The architect of the Princess Theatre was D.J. Spence. The artist in the photo CSWalczak linked to earlier is most likely F.S. Challenor, who painted the mural on the theater’s sounding board. A brief article about the Princess Theatre appeared in the February, 1918, issue of the Canadian trade journal Construction.

From the description above, it seems unlikely that any trace of the original decoration of the 1917 Princess remains. The 1917 house was itself a replacement for an earlier Princess Theatre. The photo to which mortonbg linked earlier must depict the front of the pre-1917 Princess, as the facade as designed by Spence was as tall as that of Le Parisien.

Joe Vogel
Joe Vogel commented about Majestic Theatre on Nov 13, 2011 at 11:34 am

The Film Daily of May 25, 1933, reported that the Majestic Theatre in Los Angeles had been closed and dismantled.

Joe Vogel
Joe Vogel commented about Soledad Theatre on Nov 13, 2011 at 11:23 am

Andres: Yes, different theaters have been conflated on this page. The page is supposed to be about the Soledad Theatre that closed in 1946, following a fire. Boxoffice Magazine reported that the theater burned to the ground, but that might or might not have been the case. The photos linked in Chuck’s comments actually depict the newer Soledad Theatre on Kidder Street. So far nobody has posted any photos of the earlier Soledad Theatre.

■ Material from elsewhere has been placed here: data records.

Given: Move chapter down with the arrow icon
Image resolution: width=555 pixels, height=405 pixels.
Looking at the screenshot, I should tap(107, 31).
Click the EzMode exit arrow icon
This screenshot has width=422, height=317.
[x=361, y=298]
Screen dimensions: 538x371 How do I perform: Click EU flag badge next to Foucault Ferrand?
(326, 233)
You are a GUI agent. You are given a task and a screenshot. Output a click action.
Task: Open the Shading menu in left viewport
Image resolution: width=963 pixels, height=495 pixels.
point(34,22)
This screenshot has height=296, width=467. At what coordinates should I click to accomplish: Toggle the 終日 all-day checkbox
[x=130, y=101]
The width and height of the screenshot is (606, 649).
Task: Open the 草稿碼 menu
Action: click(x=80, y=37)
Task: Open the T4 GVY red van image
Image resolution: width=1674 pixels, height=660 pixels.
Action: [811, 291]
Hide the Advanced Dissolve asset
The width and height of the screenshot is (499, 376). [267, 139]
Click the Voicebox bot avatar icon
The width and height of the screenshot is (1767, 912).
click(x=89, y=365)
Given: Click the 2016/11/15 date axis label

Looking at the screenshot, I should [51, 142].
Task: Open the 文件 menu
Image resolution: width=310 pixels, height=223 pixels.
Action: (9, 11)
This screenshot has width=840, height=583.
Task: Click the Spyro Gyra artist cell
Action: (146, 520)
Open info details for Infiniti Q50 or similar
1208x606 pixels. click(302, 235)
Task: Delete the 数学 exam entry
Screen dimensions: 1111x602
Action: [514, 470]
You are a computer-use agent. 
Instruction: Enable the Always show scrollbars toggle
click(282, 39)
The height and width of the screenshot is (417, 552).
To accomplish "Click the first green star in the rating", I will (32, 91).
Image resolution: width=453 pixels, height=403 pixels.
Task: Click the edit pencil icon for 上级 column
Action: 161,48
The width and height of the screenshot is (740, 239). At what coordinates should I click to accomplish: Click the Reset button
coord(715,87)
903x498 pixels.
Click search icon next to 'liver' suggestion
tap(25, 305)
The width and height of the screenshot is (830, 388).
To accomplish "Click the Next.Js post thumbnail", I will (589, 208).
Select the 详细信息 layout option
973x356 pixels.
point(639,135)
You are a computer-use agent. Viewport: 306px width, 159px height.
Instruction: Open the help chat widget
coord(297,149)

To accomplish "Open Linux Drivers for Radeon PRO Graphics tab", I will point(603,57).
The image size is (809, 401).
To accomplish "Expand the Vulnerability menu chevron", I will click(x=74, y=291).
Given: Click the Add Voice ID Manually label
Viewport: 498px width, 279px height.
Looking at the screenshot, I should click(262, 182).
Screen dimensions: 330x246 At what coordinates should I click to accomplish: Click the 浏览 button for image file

To add to the mysteries, I’ve found a single reference to a theater in Soledad called the Mission, being operated by Ernest Gnesa and Edward Franscioni in 1933. This might have been another name for the Soledad Theatre which opened around 1922, or it might have been a different theater as yet unlisted at Cinema Treasures.

The 1947 Soledad Theatre doesn’t have a Cinema Treasures page yet. I think I have enough information about it to submit it now, so a page might show up later today or tomorrow. Look for it under the “New Theatres” heading on the site’s home page.

Joe Vogel
Joe Vogel commented about Rio Theater on Nov 13, 2011 at 11:22 am

The Rio Theatre building is still standing at 325 Front Street, corner of Benito Street. It is currently occupied by La Esperanza Market.

Andres: Boxoffice Magazine has an extensive collection of its back issues online st this link. I don’t use the collection very much anymore. When it was first available, any search engine could fetch many results on just about any subject the magazine had ever covered, but the site appears to be blocking searches now, and its own internal search function is useless.

I think the sources cited by other CT users who commented on the theaters in Soledad were mostly print sources which are not available online.

Joe Vogel
Joe Vogel commented about Tower Theatre on Nov 12, 2011 at 5:19 am

The only downtown theater called the Cameo that I remember was this one, the former Clune’s Broadway, north of Sixth Street, between the Arcade and the Roxie. It was open through at least part of the 1980s, showing Spanish language movies.

In the 1960s, when the Tower was still operating as the Newsreel Theatre, there was a television theater on the lower level, occupying the former lounge. It presented closed-circuit programs on a fairly large (for that time) projection screen. I don’t think they ever gave the television theater its own name, though.